TASK PROMPT> Return every line of the records that contains the string "build", matching case exactly.
>>>
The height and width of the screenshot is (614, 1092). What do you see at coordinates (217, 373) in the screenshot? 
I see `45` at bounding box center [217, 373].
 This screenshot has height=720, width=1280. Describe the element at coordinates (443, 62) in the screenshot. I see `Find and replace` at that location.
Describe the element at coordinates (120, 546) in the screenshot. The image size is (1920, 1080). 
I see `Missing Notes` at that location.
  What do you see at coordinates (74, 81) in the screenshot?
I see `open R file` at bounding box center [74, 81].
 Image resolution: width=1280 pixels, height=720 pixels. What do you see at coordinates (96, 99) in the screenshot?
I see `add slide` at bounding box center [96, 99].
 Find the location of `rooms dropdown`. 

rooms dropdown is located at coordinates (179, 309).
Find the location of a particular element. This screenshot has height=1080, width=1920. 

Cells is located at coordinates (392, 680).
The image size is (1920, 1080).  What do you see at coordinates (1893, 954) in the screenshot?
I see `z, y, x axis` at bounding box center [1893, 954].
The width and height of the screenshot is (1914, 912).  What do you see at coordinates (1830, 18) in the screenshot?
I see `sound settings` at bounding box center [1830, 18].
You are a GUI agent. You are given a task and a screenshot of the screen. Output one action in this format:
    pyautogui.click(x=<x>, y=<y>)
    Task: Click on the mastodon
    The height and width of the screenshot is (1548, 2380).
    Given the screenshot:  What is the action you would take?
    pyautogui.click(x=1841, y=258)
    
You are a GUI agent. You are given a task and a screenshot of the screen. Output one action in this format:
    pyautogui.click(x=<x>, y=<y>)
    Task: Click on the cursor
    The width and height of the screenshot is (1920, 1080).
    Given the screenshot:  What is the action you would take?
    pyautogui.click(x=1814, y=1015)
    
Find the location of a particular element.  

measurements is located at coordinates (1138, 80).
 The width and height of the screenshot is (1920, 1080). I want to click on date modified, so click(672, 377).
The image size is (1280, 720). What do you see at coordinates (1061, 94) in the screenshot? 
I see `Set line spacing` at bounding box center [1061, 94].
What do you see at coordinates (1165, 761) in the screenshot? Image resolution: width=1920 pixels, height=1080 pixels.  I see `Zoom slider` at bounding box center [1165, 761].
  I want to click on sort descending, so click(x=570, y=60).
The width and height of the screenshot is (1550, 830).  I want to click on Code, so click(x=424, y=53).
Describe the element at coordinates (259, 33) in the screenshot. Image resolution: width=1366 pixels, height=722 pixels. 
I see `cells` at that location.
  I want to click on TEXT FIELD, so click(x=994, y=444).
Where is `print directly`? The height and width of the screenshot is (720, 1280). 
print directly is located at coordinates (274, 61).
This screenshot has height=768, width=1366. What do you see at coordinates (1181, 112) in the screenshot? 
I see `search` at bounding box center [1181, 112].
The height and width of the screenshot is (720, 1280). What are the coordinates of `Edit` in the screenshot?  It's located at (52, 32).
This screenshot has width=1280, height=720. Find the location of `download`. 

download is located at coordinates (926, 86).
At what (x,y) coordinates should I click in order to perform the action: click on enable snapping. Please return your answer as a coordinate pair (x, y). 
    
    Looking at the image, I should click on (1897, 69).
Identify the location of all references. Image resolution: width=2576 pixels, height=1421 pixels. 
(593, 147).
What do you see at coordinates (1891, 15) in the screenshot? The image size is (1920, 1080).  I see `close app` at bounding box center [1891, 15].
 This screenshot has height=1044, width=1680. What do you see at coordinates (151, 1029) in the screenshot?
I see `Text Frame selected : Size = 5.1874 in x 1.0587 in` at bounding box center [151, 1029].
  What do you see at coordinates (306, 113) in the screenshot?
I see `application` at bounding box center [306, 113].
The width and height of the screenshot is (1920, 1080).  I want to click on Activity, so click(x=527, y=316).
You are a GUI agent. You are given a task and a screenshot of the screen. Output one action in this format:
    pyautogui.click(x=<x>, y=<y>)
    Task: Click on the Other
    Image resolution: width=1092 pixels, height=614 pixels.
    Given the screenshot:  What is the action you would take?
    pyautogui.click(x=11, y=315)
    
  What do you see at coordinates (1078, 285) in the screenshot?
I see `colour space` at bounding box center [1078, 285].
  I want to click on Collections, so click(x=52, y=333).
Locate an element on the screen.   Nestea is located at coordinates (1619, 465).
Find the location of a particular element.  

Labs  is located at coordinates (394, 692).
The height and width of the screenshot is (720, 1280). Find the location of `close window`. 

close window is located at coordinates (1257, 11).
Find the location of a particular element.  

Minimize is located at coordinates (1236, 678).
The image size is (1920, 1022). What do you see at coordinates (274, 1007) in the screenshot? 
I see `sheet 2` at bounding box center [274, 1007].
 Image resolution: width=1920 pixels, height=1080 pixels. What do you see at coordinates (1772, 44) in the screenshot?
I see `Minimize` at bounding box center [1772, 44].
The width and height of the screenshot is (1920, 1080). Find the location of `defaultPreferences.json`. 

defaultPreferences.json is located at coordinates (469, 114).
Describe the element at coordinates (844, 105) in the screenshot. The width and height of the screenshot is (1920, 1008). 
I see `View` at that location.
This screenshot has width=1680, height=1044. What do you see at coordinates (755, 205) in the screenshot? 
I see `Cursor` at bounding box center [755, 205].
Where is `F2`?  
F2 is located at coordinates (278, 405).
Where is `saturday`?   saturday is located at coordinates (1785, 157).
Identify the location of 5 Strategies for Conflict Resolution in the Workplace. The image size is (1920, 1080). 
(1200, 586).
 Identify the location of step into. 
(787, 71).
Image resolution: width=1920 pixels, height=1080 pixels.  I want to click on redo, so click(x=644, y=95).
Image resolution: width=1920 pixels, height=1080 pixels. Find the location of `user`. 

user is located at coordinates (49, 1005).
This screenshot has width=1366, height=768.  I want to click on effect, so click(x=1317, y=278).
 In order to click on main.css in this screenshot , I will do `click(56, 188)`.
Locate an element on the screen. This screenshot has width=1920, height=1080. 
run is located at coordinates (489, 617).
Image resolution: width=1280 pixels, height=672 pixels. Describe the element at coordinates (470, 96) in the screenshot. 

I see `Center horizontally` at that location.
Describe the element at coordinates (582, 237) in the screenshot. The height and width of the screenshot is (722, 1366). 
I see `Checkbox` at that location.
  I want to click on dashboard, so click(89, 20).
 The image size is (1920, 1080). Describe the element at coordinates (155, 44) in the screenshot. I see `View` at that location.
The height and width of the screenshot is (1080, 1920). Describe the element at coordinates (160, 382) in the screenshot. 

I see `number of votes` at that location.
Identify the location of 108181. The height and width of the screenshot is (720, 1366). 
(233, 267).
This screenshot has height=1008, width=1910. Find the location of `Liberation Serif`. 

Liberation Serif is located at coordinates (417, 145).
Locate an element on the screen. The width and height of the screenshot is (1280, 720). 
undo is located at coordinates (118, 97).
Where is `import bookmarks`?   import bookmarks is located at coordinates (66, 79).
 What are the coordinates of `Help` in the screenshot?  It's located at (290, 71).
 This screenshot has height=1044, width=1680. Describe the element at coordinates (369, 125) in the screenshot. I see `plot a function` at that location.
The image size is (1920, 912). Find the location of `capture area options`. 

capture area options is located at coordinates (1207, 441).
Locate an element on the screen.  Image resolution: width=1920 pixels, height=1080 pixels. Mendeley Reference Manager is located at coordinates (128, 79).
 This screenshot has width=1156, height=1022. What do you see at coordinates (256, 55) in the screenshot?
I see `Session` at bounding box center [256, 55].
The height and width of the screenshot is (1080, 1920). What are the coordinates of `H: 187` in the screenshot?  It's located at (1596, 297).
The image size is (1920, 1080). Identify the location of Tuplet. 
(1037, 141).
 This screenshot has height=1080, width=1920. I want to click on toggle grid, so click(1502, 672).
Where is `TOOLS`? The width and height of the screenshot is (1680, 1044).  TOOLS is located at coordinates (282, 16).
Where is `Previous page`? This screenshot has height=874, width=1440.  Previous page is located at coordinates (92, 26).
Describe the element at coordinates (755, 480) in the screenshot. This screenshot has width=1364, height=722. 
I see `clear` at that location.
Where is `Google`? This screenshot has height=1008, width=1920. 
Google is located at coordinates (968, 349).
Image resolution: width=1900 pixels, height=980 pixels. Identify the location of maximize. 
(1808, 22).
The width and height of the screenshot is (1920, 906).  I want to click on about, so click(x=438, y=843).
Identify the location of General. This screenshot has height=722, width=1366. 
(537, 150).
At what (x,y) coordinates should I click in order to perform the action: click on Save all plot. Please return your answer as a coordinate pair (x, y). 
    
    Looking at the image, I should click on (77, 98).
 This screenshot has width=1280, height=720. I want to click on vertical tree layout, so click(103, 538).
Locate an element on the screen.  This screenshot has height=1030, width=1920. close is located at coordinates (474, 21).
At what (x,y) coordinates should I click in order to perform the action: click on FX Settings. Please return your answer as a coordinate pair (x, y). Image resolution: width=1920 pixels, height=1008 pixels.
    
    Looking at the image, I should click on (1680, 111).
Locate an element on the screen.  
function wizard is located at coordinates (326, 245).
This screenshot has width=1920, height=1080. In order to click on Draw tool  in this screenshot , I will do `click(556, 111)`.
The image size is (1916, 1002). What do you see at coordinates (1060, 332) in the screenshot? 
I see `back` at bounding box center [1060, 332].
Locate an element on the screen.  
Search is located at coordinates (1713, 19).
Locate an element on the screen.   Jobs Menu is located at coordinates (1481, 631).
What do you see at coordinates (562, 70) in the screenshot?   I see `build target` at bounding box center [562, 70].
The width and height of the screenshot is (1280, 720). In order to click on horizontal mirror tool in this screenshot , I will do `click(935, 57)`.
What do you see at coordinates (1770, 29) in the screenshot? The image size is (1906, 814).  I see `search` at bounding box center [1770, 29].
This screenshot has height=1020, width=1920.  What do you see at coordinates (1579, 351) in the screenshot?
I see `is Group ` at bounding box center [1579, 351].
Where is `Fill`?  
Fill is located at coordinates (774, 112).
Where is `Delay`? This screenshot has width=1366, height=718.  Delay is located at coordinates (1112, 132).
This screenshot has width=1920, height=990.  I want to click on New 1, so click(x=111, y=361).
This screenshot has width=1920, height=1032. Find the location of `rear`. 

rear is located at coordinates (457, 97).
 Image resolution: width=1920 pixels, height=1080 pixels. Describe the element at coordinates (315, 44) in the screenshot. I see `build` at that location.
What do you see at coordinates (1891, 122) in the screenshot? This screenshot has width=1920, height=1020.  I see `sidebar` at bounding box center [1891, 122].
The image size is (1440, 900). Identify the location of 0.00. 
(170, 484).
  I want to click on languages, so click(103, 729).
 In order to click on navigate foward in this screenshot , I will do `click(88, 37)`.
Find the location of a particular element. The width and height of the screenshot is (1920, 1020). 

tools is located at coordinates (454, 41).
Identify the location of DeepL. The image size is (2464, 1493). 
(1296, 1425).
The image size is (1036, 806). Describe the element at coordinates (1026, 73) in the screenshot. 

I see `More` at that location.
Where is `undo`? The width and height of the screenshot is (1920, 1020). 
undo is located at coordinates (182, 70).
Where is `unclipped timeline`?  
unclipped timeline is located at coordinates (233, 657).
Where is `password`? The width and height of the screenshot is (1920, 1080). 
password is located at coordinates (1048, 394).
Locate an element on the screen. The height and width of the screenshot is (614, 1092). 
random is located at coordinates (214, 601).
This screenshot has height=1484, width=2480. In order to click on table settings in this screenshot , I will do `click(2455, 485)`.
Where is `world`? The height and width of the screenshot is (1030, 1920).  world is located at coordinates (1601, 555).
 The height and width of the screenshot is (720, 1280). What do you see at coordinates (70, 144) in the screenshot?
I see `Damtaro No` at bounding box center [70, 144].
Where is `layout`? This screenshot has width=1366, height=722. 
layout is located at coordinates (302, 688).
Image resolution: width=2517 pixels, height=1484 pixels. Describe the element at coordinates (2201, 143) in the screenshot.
<<<
RESPONSE FOR THIS EXERCISE>
What do you see at coordinates (562, 70) in the screenshot?   I see `build target` at bounding box center [562, 70].
 Image resolution: width=1920 pixels, height=1080 pixels. Describe the element at coordinates (315, 44) in the screenshot. I see `build` at that location.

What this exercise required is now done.